▶ **WHAT IS BEING ASKED**: Which lines run from the one containing "[Youtube] (1273, 47)" through the last line of the records? Copy them exactly, leaving pictures out.
● ● ● ● ●
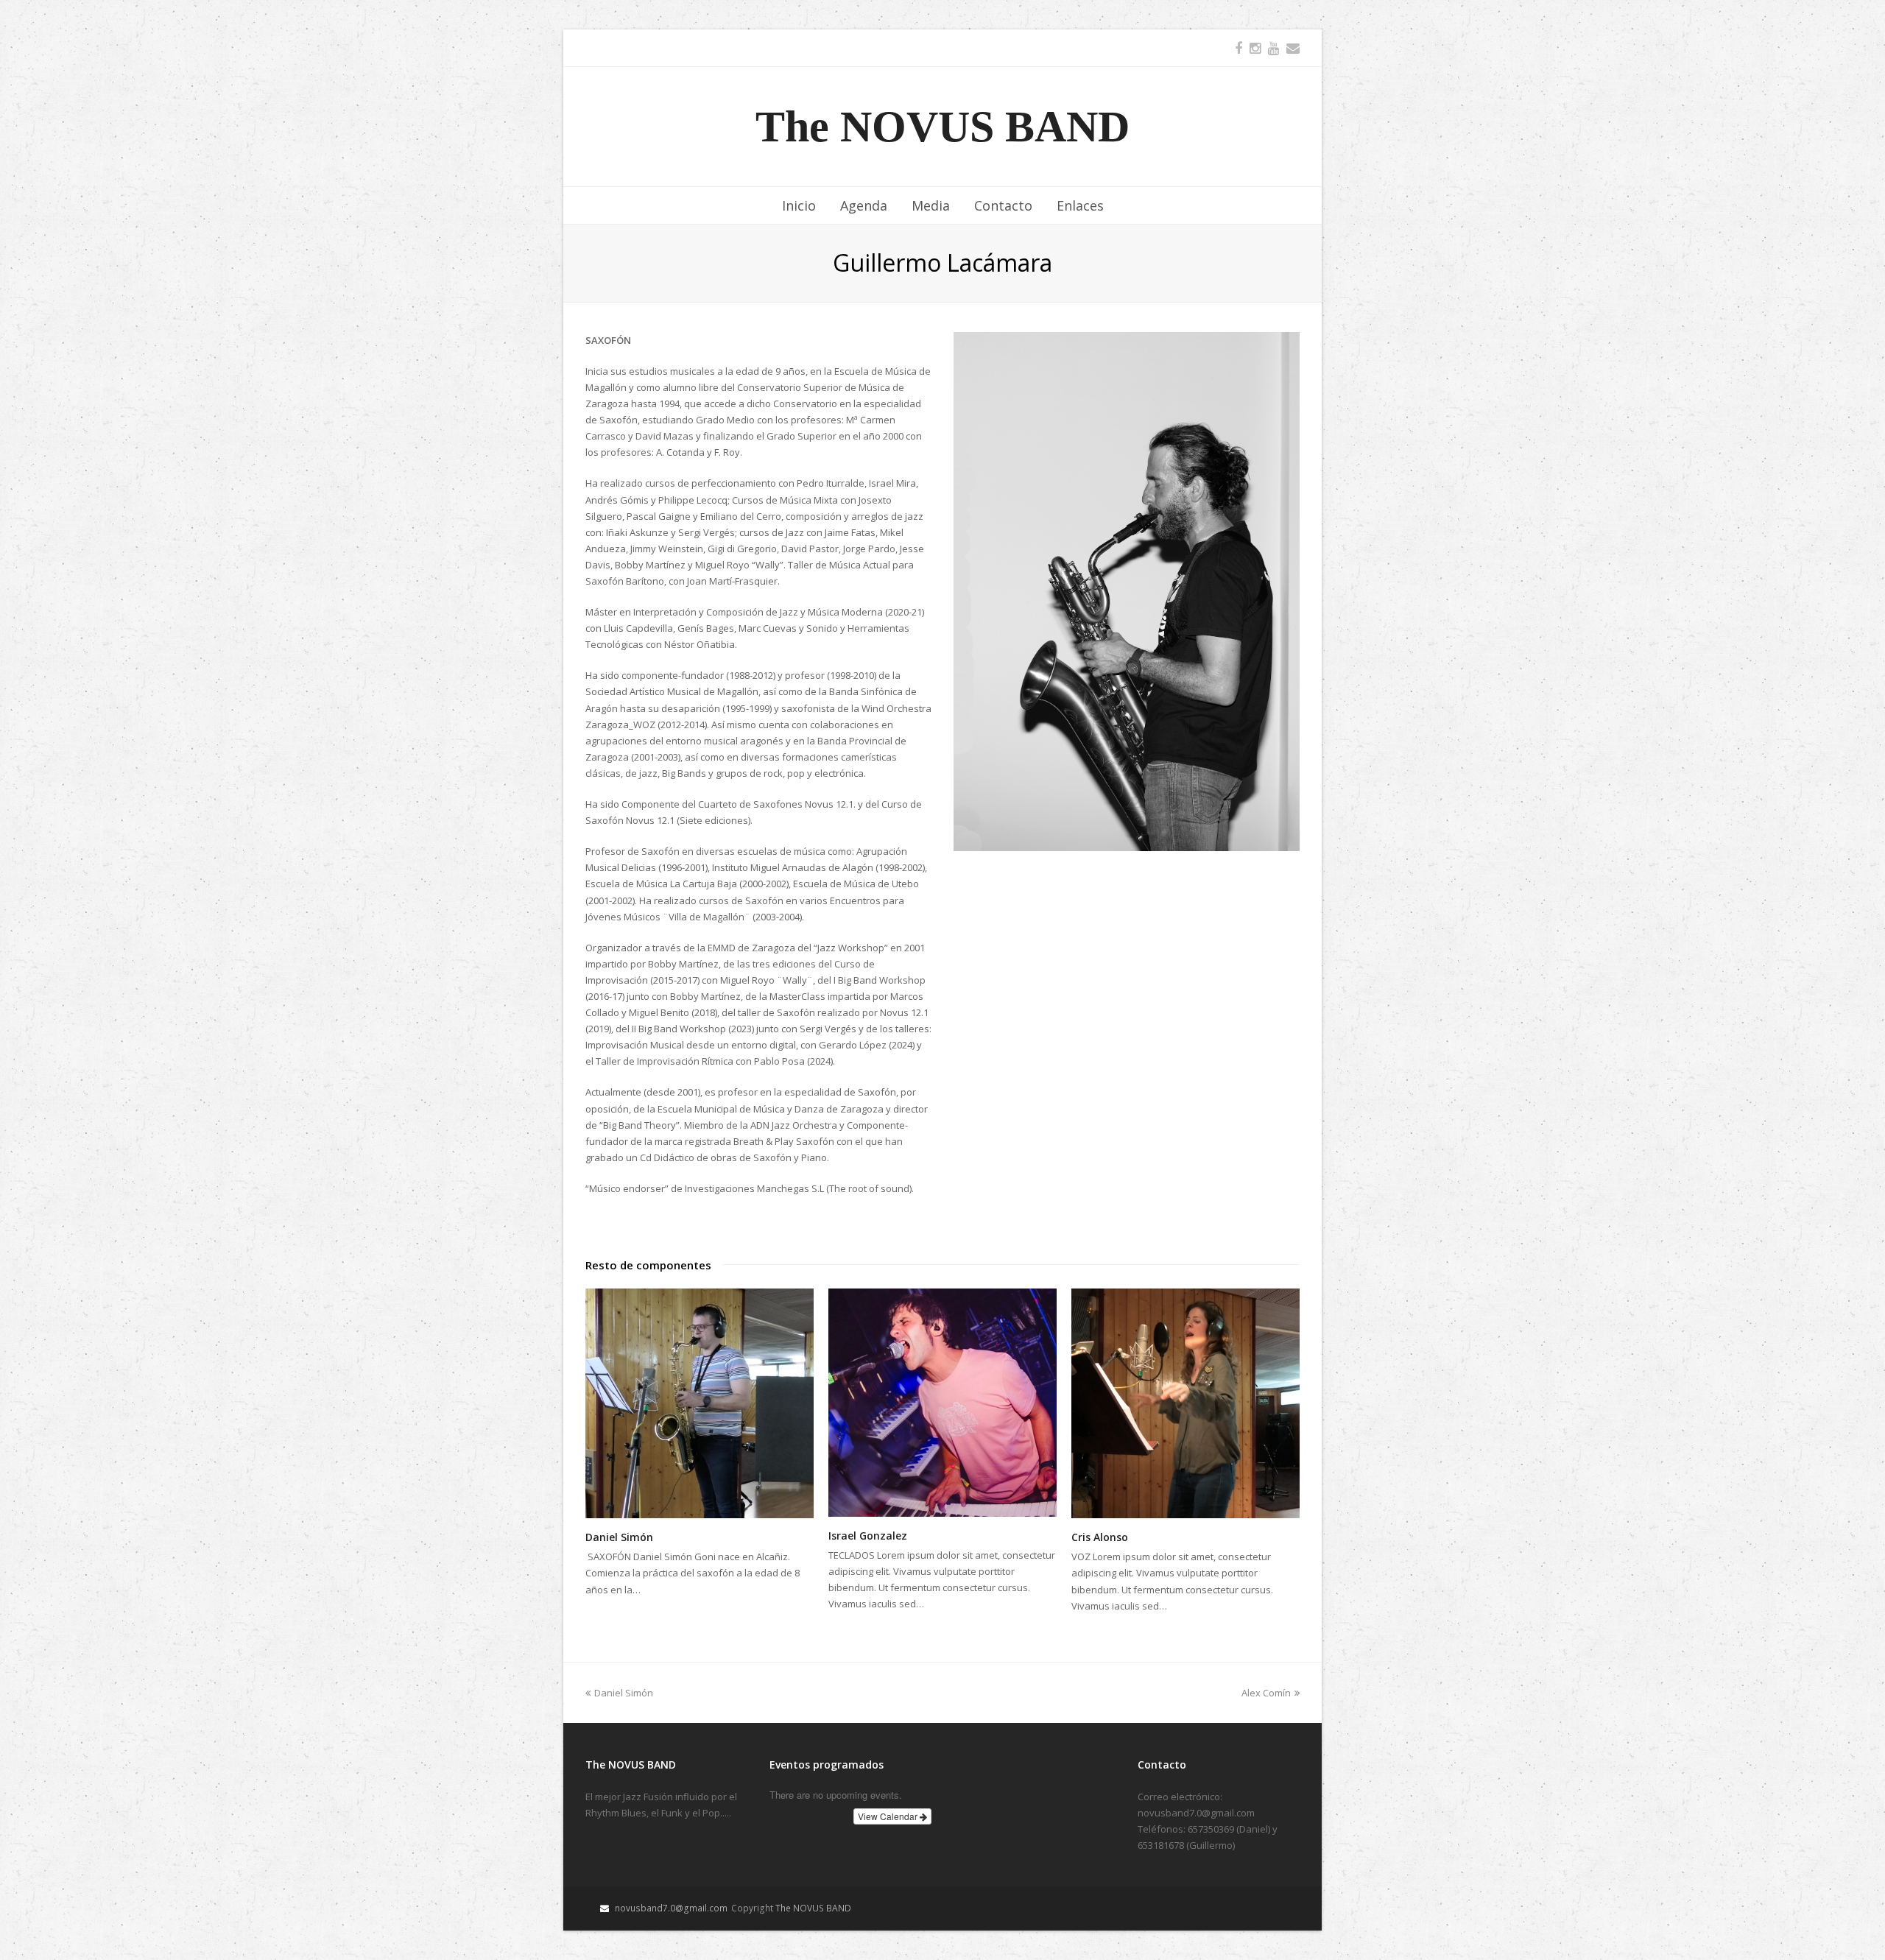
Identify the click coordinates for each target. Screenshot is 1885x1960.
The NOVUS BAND (942, 126)
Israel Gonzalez (867, 1536)
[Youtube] (1273, 47)
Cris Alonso (1099, 1537)
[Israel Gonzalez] (942, 1403)
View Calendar (889, 1816)
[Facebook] (1238, 47)
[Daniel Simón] (699, 1404)
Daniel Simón (619, 1537)
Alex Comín (1266, 1692)
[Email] (1293, 47)
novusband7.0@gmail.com (671, 1908)
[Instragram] (1255, 47)
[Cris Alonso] (1185, 1404)
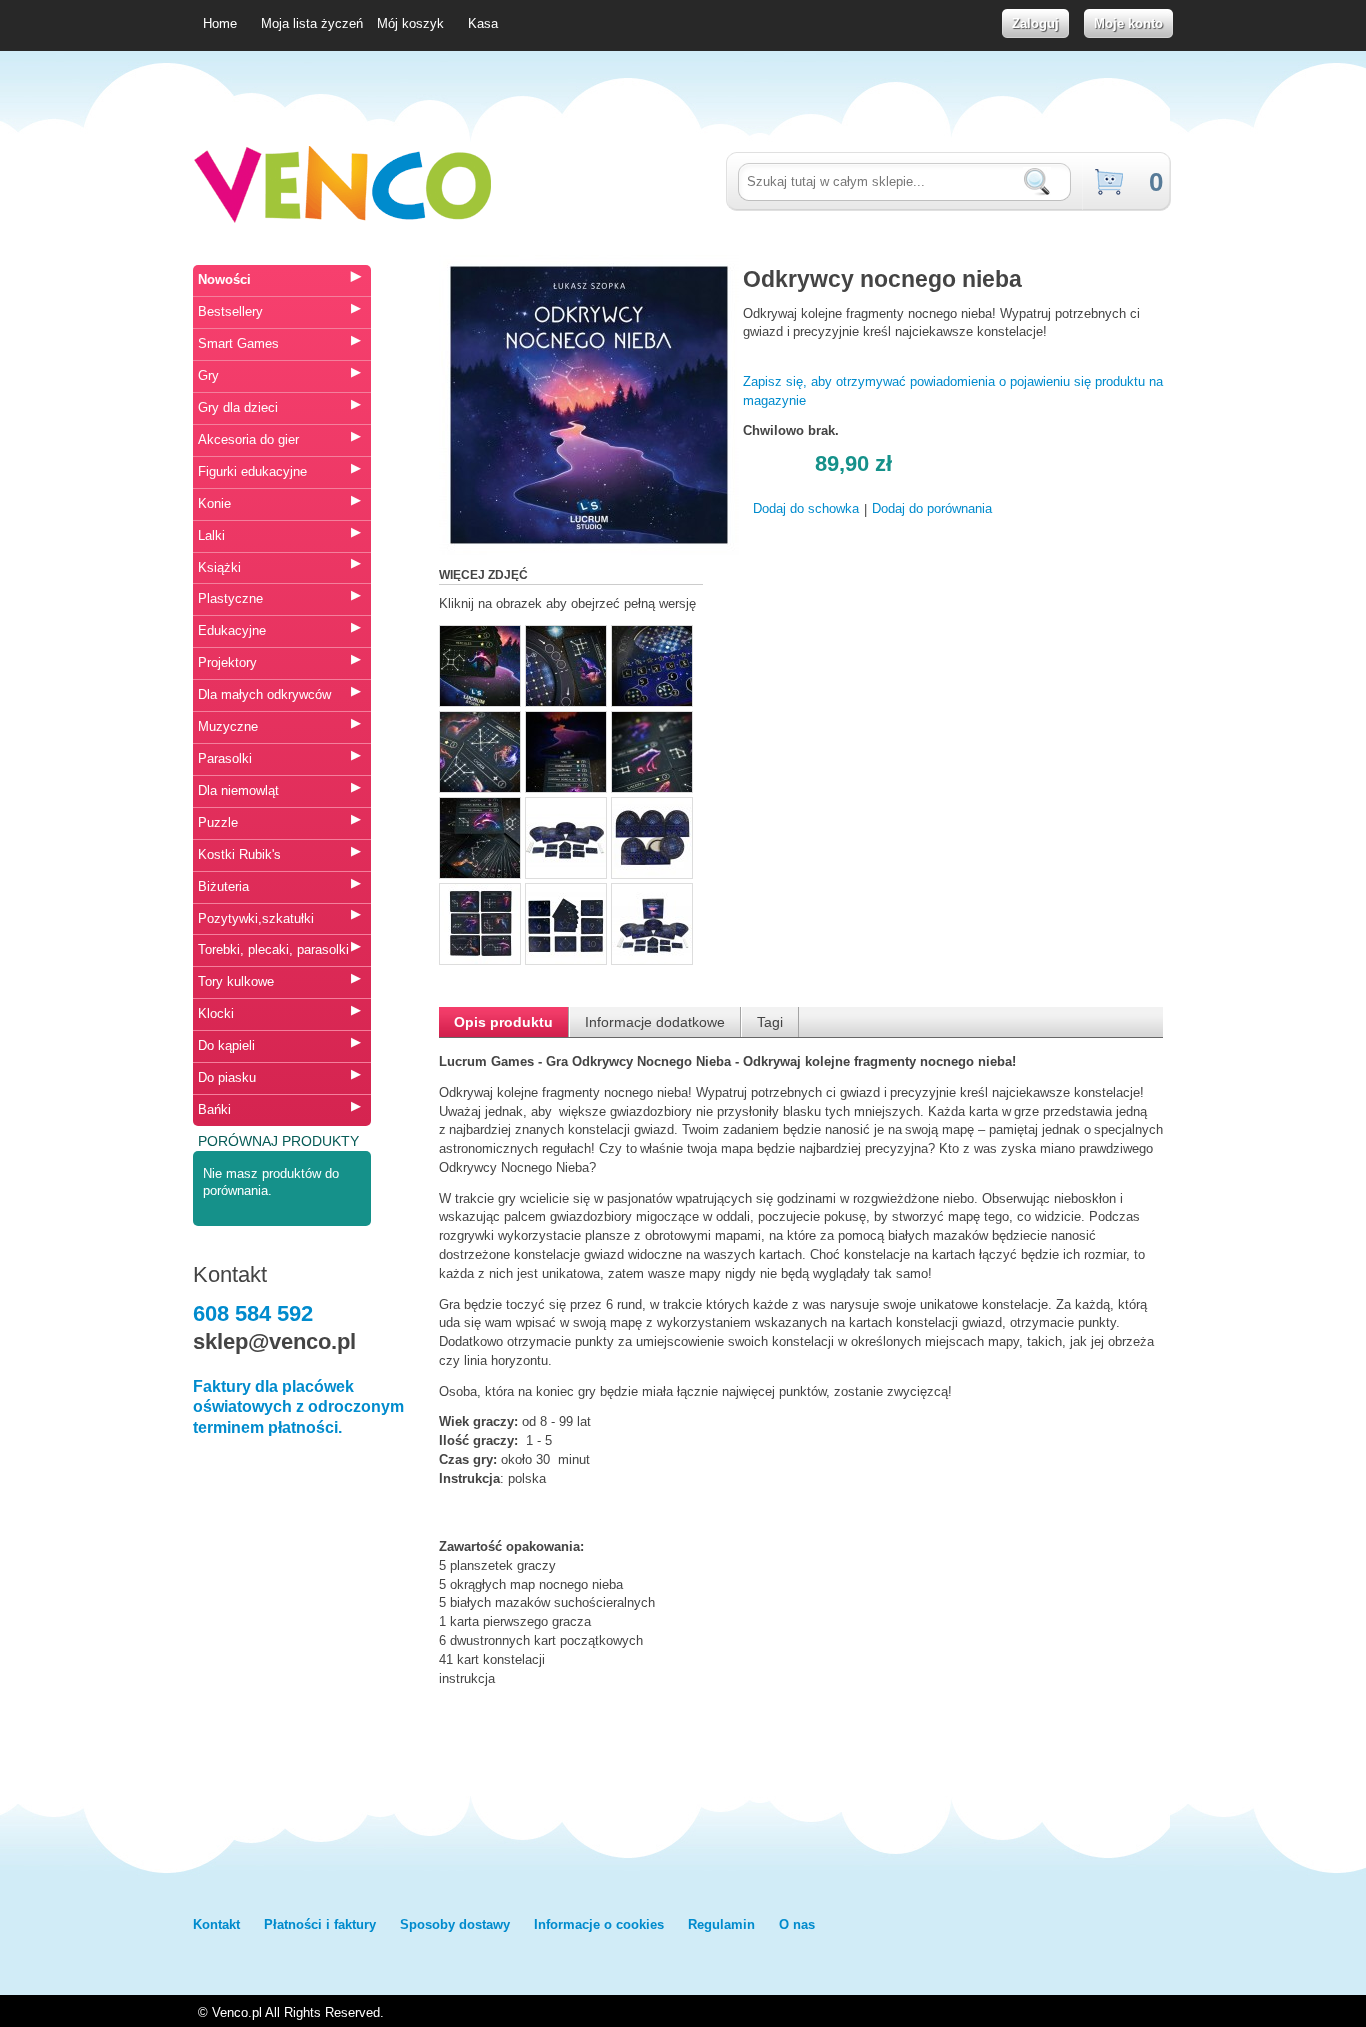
● ● ● ● ●
▶ **ANSWER TO THIS EXERCISE**:
[Youtube] (1273, 47)
Cris Alonso (1099, 1537)
[Israel Gonzalez] (942, 1403)
View Calendar (889, 1816)
[Facebook] (1238, 47)
[Daniel Simón] (699, 1404)
Daniel Simón (619, 1537)
Alex Comín (1266, 1692)
[Email] (1293, 47)
novusband7.0@gmail.com (671, 1908)
[Instragram] (1255, 47)
[Cris Alonso] (1185, 1404)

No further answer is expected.